» **Description of the task**
How many lines below hold "computer"? Answer with only the number.

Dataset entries
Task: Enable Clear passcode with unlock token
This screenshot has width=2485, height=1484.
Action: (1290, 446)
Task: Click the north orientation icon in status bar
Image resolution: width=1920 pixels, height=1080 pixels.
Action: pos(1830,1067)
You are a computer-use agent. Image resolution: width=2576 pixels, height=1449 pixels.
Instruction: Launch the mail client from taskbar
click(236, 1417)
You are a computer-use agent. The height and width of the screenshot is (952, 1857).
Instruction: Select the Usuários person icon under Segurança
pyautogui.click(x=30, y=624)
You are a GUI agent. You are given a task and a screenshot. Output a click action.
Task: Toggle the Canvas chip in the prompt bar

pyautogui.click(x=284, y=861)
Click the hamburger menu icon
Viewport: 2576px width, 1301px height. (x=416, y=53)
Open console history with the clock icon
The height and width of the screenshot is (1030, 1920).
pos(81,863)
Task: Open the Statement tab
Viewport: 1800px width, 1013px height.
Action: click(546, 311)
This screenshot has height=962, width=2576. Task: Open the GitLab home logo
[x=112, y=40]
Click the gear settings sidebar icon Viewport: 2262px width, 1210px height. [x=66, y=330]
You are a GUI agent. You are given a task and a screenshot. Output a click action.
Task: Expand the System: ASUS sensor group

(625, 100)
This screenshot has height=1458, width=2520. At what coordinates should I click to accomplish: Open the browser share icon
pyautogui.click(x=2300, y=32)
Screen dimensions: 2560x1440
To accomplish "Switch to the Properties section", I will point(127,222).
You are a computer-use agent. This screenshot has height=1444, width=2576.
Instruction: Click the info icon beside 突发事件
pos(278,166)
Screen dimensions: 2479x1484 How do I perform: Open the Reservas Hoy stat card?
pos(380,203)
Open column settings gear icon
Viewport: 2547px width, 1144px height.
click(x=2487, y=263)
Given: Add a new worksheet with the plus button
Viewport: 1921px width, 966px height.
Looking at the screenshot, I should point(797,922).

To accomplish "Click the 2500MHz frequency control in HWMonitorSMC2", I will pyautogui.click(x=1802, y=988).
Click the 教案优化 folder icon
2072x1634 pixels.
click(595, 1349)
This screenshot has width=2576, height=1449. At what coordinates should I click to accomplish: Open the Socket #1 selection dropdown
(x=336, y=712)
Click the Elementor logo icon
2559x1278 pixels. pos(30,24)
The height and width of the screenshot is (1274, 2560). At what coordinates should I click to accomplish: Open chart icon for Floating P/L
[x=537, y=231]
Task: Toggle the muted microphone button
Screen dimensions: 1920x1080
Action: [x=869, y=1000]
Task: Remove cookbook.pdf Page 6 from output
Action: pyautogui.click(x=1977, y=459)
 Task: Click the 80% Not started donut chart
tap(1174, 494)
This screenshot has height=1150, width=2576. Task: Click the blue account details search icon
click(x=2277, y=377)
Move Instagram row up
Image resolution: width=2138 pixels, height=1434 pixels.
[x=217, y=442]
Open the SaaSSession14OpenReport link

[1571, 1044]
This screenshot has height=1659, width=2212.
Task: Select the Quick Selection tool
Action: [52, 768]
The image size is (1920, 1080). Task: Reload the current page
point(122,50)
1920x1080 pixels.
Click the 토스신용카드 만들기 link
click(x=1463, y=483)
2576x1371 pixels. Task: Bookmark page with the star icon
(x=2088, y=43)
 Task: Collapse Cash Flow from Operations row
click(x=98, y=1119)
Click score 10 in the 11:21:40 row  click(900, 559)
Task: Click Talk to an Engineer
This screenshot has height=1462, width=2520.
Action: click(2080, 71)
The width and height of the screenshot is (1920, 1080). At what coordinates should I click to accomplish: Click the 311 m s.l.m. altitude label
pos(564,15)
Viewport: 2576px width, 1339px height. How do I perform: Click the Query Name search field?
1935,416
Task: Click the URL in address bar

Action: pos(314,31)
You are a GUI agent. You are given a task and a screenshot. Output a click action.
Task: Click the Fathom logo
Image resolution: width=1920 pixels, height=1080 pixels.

» **Response area**
3